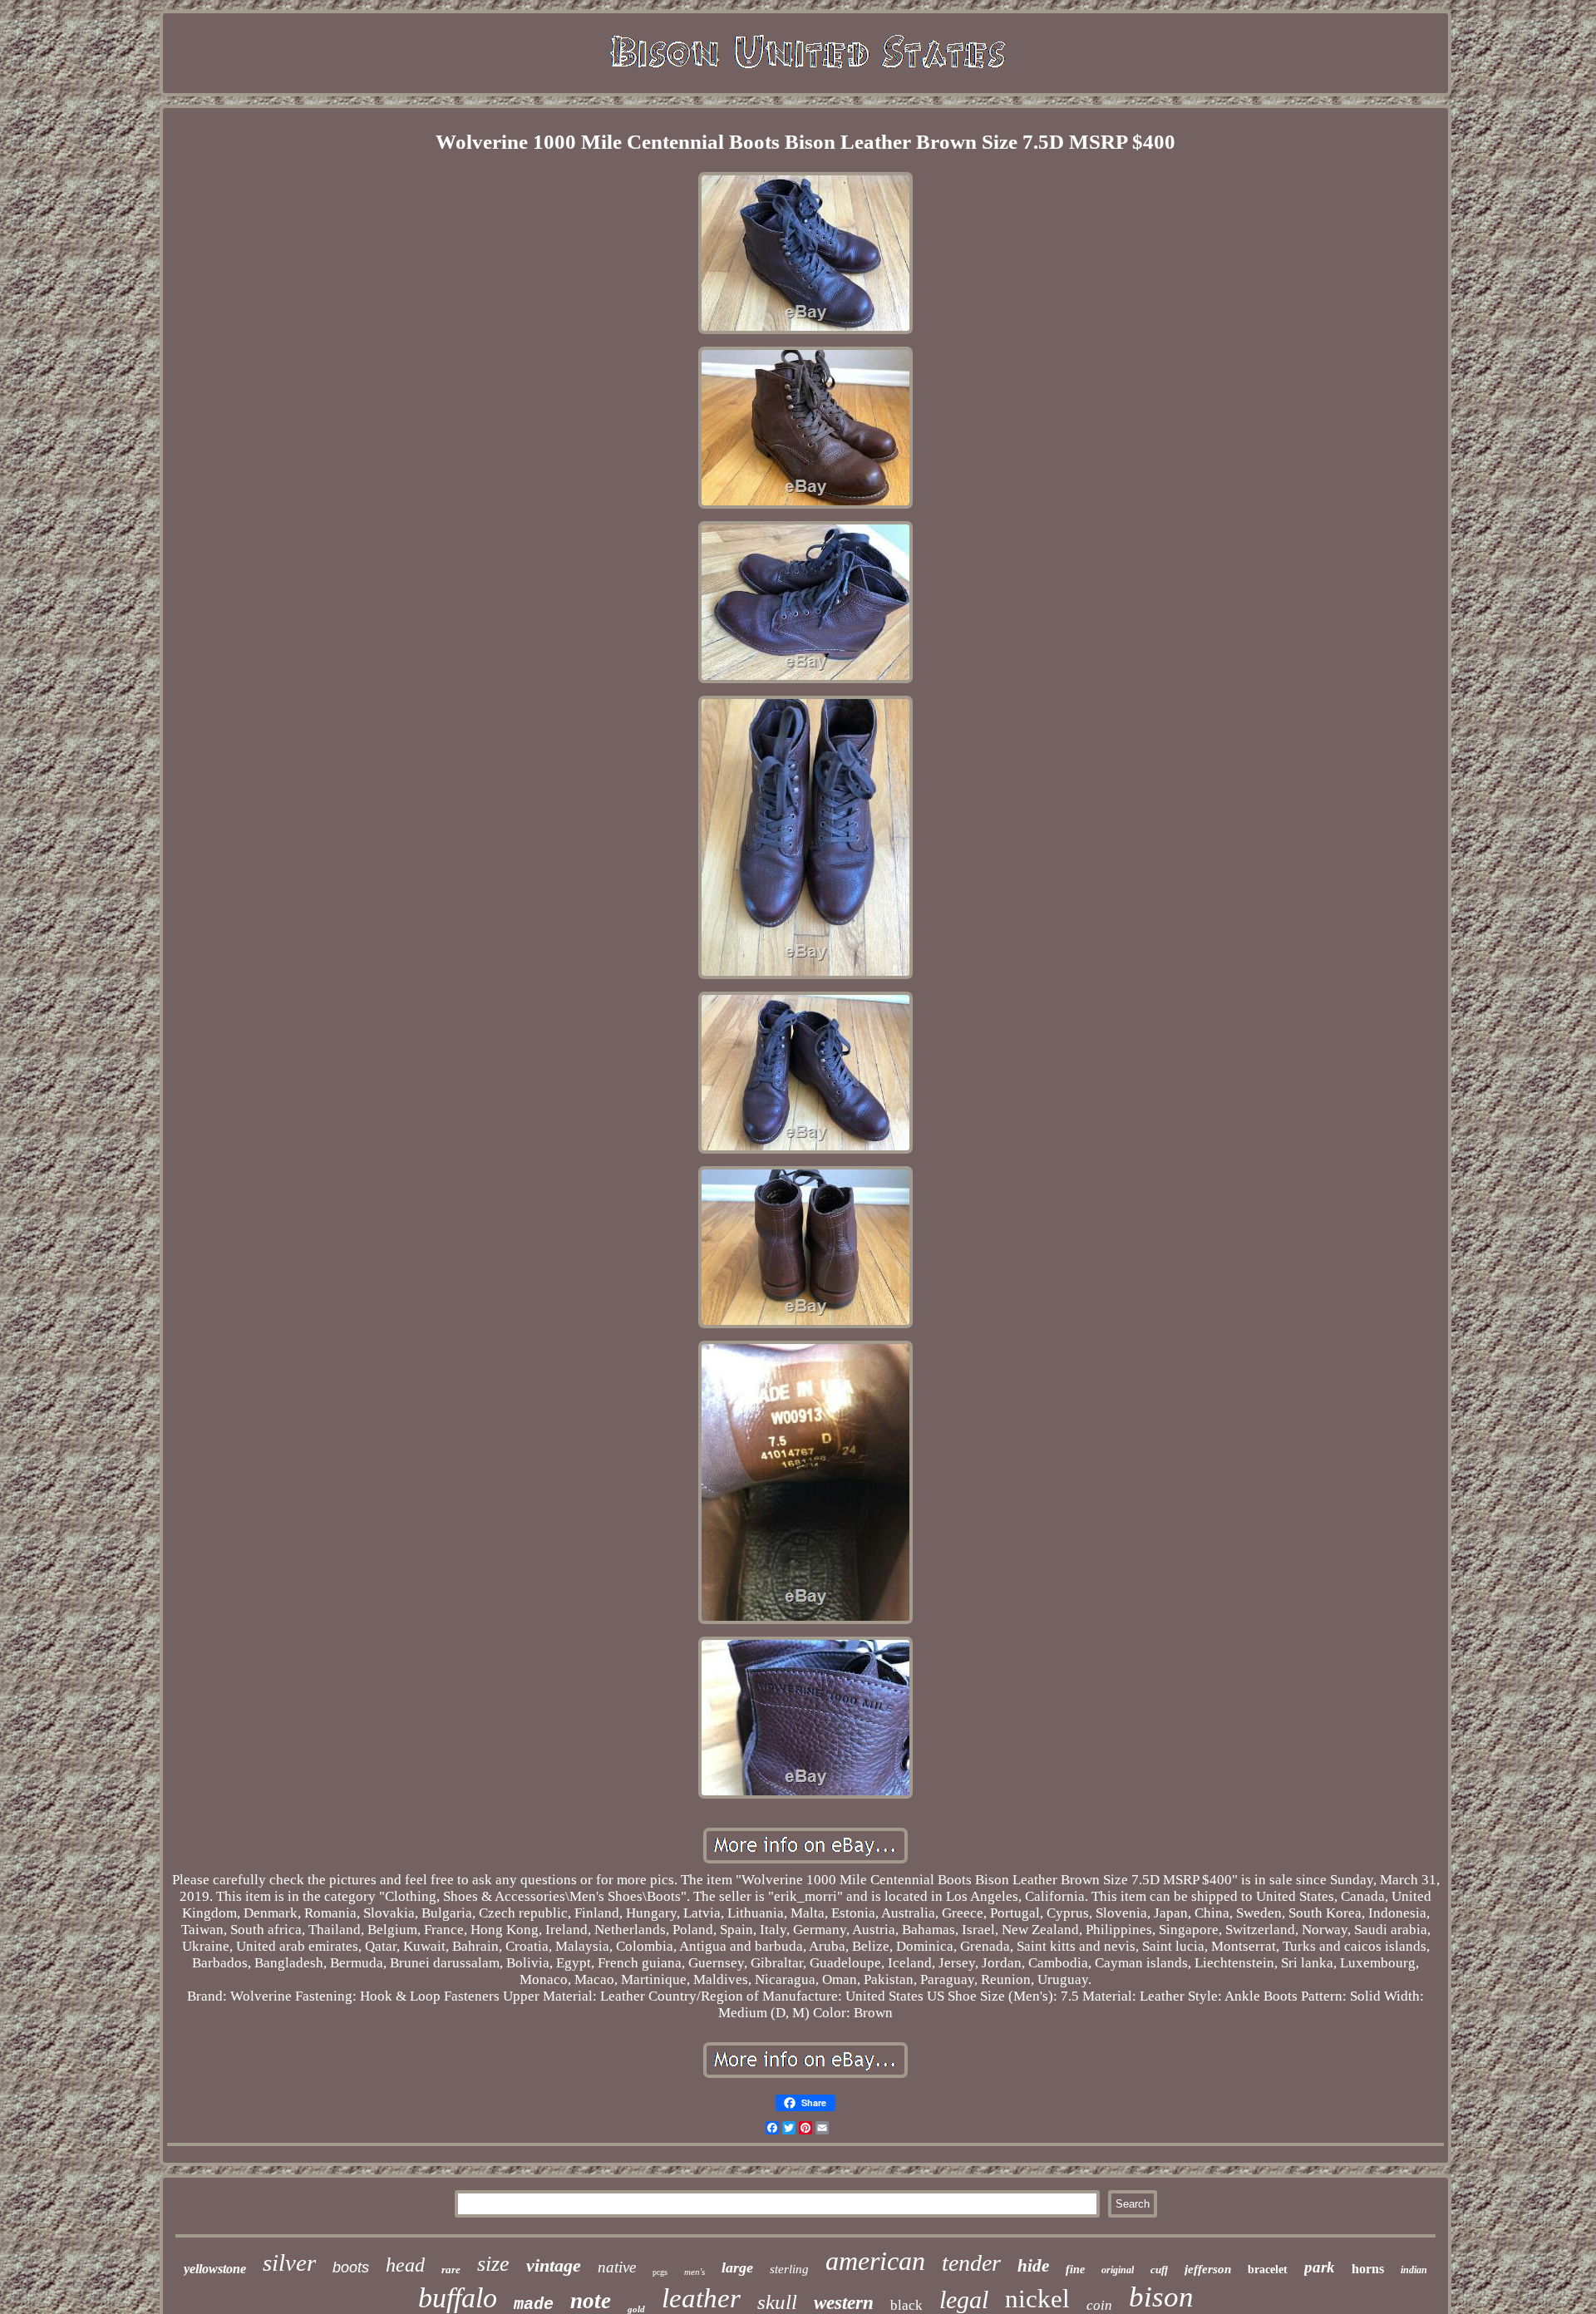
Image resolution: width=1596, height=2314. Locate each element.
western (844, 2302)
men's (694, 2272)
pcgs (660, 2272)
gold (636, 2309)
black (906, 2305)
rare (451, 2269)
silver (289, 2262)
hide (1033, 2266)
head (405, 2265)
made (534, 2304)
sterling (789, 2269)
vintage (553, 2265)
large (737, 2267)
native (617, 2267)
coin (1099, 2305)
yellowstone (215, 2269)
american (875, 2261)
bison (1161, 2297)
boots (350, 2267)
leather (701, 2298)
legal (963, 2299)
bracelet (1268, 2269)
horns (1368, 2269)
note (590, 2300)
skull (777, 2302)
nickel (1037, 2298)
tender (971, 2263)
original (1117, 2270)
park (1319, 2267)
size (493, 2264)
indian (1414, 2270)
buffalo (457, 2297)
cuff (1159, 2269)
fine (1075, 2269)
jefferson (1208, 2269)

# # # #

Starting at the line that contains "american (875, 2261)", copy each line through the last line of the listing, and copy nothing else.

american (875, 2261)
bison (1161, 2297)
boots (350, 2267)
leather (701, 2298)
legal (963, 2299)
bracelet (1268, 2269)
horns (1368, 2269)
note (590, 2300)
skull (777, 2302)
nickel (1037, 2298)
tender (971, 2263)
original (1117, 2270)
park (1319, 2267)
size (493, 2264)
indian (1414, 2270)
buffalo (457, 2297)
cuff (1159, 2269)
fine (1075, 2269)
jefferson (1208, 2269)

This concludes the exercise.